## begin Dataset entries
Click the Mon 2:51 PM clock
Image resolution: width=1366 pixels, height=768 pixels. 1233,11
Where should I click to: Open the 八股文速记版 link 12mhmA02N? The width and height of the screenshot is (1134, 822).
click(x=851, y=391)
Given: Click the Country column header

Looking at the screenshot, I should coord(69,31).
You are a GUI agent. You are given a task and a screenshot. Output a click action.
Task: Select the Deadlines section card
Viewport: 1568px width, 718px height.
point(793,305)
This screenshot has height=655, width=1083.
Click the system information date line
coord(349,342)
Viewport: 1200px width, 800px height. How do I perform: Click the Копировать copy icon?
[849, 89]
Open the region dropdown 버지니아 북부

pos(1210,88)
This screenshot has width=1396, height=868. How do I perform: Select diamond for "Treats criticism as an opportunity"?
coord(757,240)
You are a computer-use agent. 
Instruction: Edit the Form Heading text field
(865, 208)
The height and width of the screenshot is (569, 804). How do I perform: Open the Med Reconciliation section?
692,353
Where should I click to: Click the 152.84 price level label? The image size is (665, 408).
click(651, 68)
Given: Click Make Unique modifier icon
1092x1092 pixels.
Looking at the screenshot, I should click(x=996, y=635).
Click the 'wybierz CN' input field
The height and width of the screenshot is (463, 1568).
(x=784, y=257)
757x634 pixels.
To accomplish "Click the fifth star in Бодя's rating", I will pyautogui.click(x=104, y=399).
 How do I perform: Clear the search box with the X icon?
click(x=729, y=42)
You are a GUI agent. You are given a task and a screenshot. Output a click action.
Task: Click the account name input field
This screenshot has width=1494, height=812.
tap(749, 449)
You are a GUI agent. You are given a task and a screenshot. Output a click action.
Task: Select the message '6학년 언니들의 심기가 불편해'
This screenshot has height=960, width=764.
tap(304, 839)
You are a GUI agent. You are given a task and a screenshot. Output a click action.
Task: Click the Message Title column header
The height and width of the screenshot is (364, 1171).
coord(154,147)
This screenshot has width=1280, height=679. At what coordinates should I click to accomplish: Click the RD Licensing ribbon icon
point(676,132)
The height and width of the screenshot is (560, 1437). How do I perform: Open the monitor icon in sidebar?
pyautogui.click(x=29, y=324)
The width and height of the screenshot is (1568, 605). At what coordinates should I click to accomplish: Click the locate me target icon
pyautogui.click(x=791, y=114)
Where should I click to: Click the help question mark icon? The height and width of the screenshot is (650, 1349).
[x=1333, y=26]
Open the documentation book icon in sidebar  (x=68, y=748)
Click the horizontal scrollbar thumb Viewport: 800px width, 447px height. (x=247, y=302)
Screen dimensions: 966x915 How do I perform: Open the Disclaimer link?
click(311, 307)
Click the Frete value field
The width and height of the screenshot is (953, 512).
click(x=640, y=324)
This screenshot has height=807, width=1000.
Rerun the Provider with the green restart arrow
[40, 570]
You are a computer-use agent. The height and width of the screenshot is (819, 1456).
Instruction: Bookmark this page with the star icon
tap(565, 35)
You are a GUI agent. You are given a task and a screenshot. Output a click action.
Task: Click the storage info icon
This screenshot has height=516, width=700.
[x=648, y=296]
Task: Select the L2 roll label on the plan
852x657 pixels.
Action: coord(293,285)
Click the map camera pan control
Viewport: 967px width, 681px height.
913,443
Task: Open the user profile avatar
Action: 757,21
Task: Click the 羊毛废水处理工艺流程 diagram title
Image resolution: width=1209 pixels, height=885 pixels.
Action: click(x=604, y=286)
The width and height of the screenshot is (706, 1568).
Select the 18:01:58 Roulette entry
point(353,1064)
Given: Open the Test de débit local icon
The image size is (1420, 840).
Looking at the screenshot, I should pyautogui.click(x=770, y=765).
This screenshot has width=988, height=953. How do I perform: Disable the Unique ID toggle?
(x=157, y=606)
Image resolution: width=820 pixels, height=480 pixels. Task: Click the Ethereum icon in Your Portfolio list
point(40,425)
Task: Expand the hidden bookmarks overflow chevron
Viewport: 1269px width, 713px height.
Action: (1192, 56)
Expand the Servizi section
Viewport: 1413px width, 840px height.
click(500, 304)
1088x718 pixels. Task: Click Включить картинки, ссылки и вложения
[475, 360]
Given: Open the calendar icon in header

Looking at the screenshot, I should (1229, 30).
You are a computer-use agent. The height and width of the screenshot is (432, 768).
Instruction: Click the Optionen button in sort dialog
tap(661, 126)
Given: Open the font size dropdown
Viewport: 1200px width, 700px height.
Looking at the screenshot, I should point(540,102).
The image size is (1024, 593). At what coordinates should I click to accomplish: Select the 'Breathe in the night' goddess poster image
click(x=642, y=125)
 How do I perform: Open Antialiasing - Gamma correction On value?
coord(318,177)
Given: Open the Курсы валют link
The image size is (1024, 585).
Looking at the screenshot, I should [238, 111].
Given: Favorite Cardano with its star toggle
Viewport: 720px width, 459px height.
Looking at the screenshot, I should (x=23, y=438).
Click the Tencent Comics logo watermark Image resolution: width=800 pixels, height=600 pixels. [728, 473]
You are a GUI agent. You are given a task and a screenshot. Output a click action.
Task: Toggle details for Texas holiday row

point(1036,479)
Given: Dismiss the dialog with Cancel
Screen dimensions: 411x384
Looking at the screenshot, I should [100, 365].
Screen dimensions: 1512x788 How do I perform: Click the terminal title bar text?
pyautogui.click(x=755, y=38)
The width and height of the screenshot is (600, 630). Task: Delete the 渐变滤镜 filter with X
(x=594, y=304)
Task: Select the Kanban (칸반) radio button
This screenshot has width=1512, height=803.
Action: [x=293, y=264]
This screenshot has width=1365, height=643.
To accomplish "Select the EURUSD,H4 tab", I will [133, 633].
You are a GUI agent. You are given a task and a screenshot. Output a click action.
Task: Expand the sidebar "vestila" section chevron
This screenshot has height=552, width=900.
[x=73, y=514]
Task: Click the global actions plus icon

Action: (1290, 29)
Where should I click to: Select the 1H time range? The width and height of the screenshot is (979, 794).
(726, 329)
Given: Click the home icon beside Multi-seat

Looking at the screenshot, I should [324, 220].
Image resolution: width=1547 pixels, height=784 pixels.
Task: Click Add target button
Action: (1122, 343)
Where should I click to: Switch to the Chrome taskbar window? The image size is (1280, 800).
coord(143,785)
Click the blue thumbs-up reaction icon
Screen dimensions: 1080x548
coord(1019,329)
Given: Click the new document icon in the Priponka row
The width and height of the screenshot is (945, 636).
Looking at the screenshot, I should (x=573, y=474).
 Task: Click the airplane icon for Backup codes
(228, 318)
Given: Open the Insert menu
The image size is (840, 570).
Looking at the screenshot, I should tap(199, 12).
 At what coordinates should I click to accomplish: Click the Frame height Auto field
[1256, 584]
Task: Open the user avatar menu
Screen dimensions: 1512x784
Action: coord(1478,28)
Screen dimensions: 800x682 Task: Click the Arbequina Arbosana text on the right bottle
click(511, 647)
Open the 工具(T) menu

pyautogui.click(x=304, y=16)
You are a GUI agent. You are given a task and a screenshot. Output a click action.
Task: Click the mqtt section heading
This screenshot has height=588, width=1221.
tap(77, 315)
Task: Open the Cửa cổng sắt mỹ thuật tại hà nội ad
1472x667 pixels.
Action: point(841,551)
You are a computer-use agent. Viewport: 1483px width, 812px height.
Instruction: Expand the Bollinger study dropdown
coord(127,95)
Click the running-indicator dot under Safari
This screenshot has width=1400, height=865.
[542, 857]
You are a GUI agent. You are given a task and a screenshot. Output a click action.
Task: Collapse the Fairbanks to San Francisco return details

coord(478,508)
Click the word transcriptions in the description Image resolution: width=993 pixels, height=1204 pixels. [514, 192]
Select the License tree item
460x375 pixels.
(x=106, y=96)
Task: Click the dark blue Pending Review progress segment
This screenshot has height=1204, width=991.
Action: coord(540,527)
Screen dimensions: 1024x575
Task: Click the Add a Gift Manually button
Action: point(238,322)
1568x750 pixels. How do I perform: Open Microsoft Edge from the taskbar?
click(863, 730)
## end Dataset entries
**Task objective**
Please copy out, character for character, the lines of the items starting at the line that contains "height Auto field" and ending at the line that contains "tap(77, 315)".

**Answer**
 At what coordinates should I click to accomplish: Click the Frame height Auto field
[1256, 584]
Task: Open the user avatar menu
Screen dimensions: 1512x784
Action: coord(1478,28)
Screen dimensions: 800x682 Task: Click the Arbequina Arbosana text on the right bottle
click(511, 647)
Open the 工具(T) menu

pyautogui.click(x=304, y=16)
You are a GUI agent. You are given a task and a screenshot. Output a click action.
Task: Click the mqtt section heading
This screenshot has height=588, width=1221.
tap(77, 315)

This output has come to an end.